We are already seeing this issue raised in 2017 contribution agreements. It becomes much more important for those transactions which close in 2018 or after.  It is not too early to focus on how you want to address this issue in future transactions. More fundamentally, existing tax protection agreements will need to be reviewed to assess whether indemnity provisions will continue to operate as intended.

Effects on M&A Transactions

We expect the new partnership audit regime to have a significant impact on how partnerships are acquired in mergers and acquisitions. Prior to this new partnership audit regime, the purchaser of a partnership interest assumed minimal federal income tax risk. If the partnership were ever audited for a pre-acquisition year, only the selling partners and not the partnership itself or the purchasing parties would be liable for any resulting assessment of tax. Because the legal liability fell on the sellers to begin with, there was no need for a broad tax indemnity or significant tax diligence. That will change under these new partnership audit rules starting in 2018. Pursuant to the new regime, if a partnership is audited for a prior tax year, including a year prior to the acquisitive transaction, the partnership itself will be required to pay the imputed underpayment if it cannot make a push-out election to the partners in the year under audit (the reviewed year).

One would expect that buyers will want to perform a much larger amount of tax diligence to ascertain any potential audit issues. In addition, under certain circumstances in non-public transactions tax indemnities which survive the closing may be sought. Buyers will want to make sure that prior partnership representative and designated individual elections can be terminated either by resignation or revocation so that they can make the Code Section 6226 push-out election.
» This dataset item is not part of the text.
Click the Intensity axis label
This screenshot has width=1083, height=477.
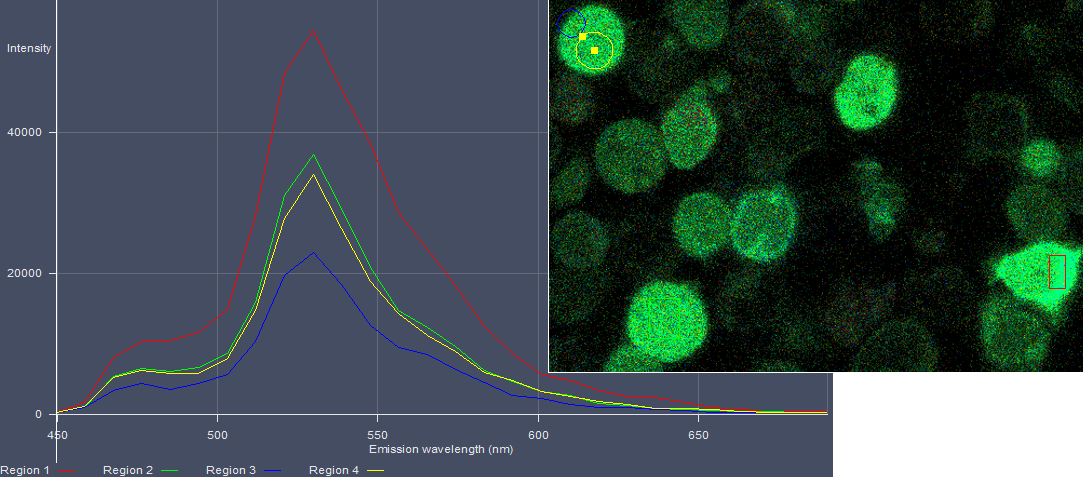(29, 48)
This new regime will likely cause buyers beginning in 2018, where possible, to desire to acquire assets (or interests in disregarded entities that own the assets) rather than partnership interests. This may have adverse consequences to sellers who now need to deal with the rules which apply to partnerships that cease to exist.

Final Observations

All of this assumes that starting in 2018, there will be a significant amount of audit activity involving UPREITS or subsidiary partnerships owned by REITS which justifies doing all of this work. Be prepared in case this does happen, and be grateful if this turns out not to be the case.

This new partnership audit regime is quite complex and will only work successfully from the taxpayers’ point of view and from the IRS’ point of view, if the partnership representative is dealing with an IRS agent who is knowledgeable in both how these rules work and Subchapter K (the partnership rules). Whether there are and will be enough knowledgeable persons in the IRS to handle these audits is a real concern. If not, it will make the job of the partnership representative and designated individual very difficult.

New tax insurance policies for partnership items may develop to cover partnership M&A transactions, contribution agreement/tax protection agreement transactions and more aggressive positions taken by a partnership in 2018 or after. Who should own and pay the premiums on such policies will be a matter subject to negotiation.


[1] At a public hearing held on September 18, several practitioners who spoke at the hearing asked the IRS to expand the list of eligible partners to include disregarded entities.

[2] A coalition of tax groups has updated its proposed model state statute to better link to this new federal partnership audit regime.